• **BRIEF 1**: Reproduce the part of the e2fsck memory post starting with "For block bitmaps" and going on through "in an rb_tree.".
• **BRIEF 2**:
Answer these questions from the e2fsck memory post:
(a) How much storage and how much RAM do the appliances mentioned in the post have?
(b) What "page" size does the post say it would choose for the "in-use block bitmap"?
(c) What created the many hard links in the most recent e2fsck OOM case the writer remembers?

• **PASSAGE PROVIDED**:
::::::::::

I would be very much interested in reducing the memory usage of e2fsck
and reducing it's run-time.
We have appliances with up to 16TB of storage and only 1GB of RAM.
I have investigated the issue of reducing e2fsck memory usage in the past
and have a lot of comments/suggestions. I will try the summarize them by topic:
1. Analysis of usage pattern per bitmap instance.
2. Yet another bitmap backend.
3. More ways to reduce memory usage of e2fsck.
1. Analysis of usage pattern per bitmap instance.
As you know, e2fsck uses bitmaps to mark many different things.
For block bitmaps you have "in-use block map","multiply claimed block
map" and "ext attr block map".
While memory usage analysis of an "empty" and an "healthy" file
systems is important,
it is very important to look at worst case as well.
And even a single multiply claimed block or a single extended
attribute block will
result is considerable memory savings with rb_trees, which is not
shown in your graphs.
There are several inode bitmaps, such as "icount->multiple",
which are relatively sparse and would benefit a lot from being stored
in an rb_tree.
Again, you will only see the benefit once you have hard links in your
file system.
As a conclusion, you may want to add a statistics report of the memory usage of
each bitmap instance, so the optimal backend can be chosen per bitmap instance.
2. Yet another bitmap backend.
It is my *hunch*, that rb_trees are a suitable backend for very sparse bitmaps,
like the onces I mentioned above and maybe for "in-use block map".
However, I have a *feeling* that rb_trees may not be the optimal choice for
"in-use inode map" and maybe also not for "in-use block map".
The reason is that the average use case can have very dense and quite fragmented
"in-use" bitmaps.
It seems to me, that if half of the block groups are not in use and
the other half
is dense and fragmented, then neither rb_trees, nor arrays are the
optimal backend.
A data structure similar to the page table, could be quite efficient
in this use case,
both from the memory usage aspect and the test/set_bit speed aspect.
While it is rare to see a block group occupied with few used block, it
could certainly
happen for inodes, so I would choose a "page" size equal to block size
for "in-use block bitmap"
and a much smaller "page" size for "in-use inode" bitmap.
3. More ways to reduce memory usage of e2fsck.
The most recent case of e2fsck OOM I remember showing on this list
was cause by a file system with many hard links that were created by rsnapshot
(http://rsnapshot.org/)
If I recall correctly, the overblown memory usage was caused by the
icount cache,
which creates an entry for every inode with nlink > 1.
Similar problem can be caused by a large ea_count cache, when a file system
has many multiply referenced extended attribute blocks (ACLs?).

::::::::::

• **RECORDED DATA**:

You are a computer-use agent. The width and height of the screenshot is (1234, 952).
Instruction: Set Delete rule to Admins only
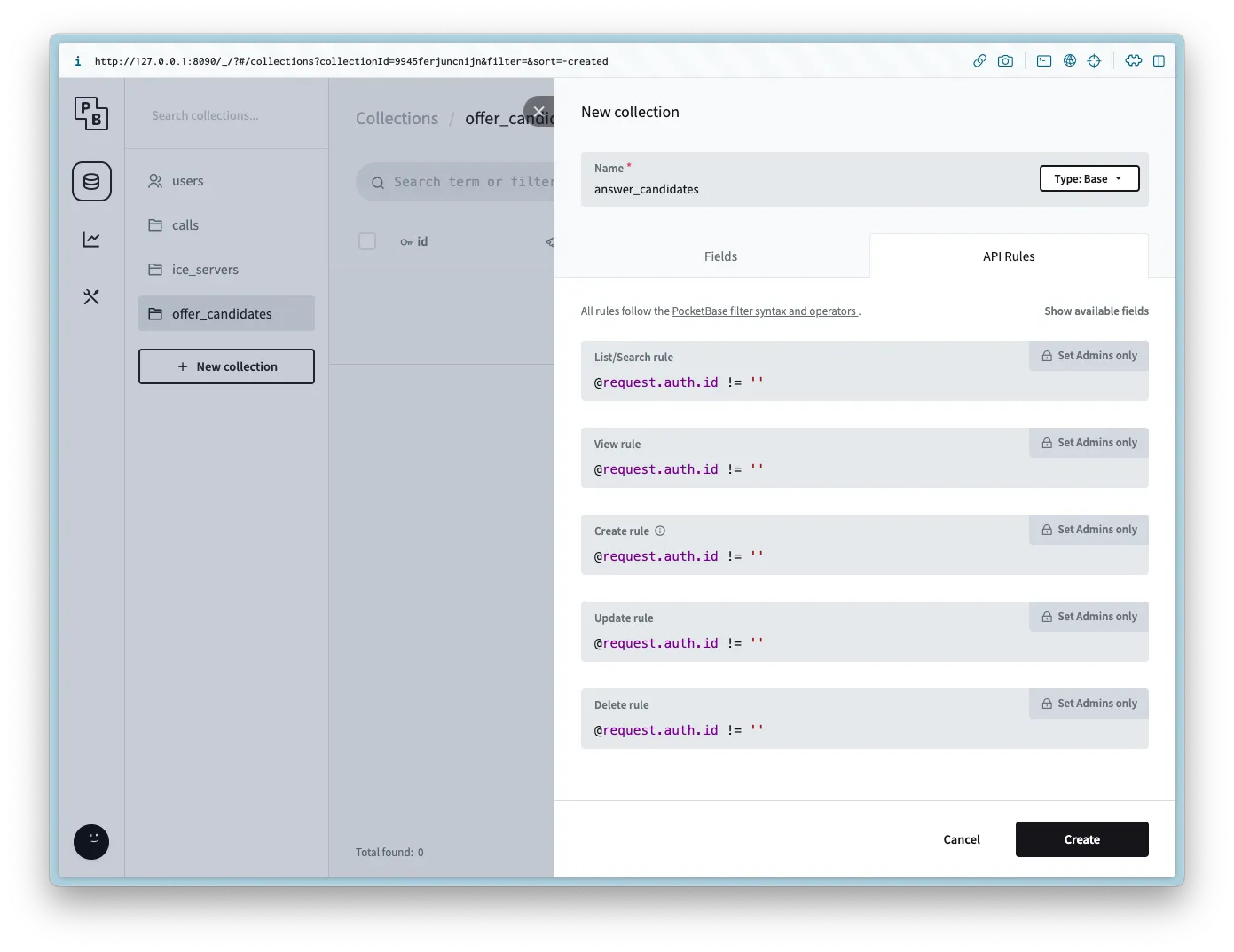[x=1089, y=704]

::::::::::

• **CORRECT RESPONSE 1**:
For block bitmaps you have "in-use block map","multiply claimed block
map" and "ext attr block map".
While memory usage analysis of an "empty" and an "healthy" file
systems is important,
it is very important to look at worst case as well.
And even a single multiply claimed block or a single extended
attribute block will
result is considerable memory savings with rb_trees, which is not
shown in your graphs.
There are several inode bitmaps, such as "icount->multiple",
which are relatively sparse and would benefit a lot from being stored
in an rb_tree.

• **CORRECT RESPONSE 2**:
(a) Up to 16TB of storage and only 1GB of RAM.
(b) A "page" size equal to the block size.
(c) rsnapshot.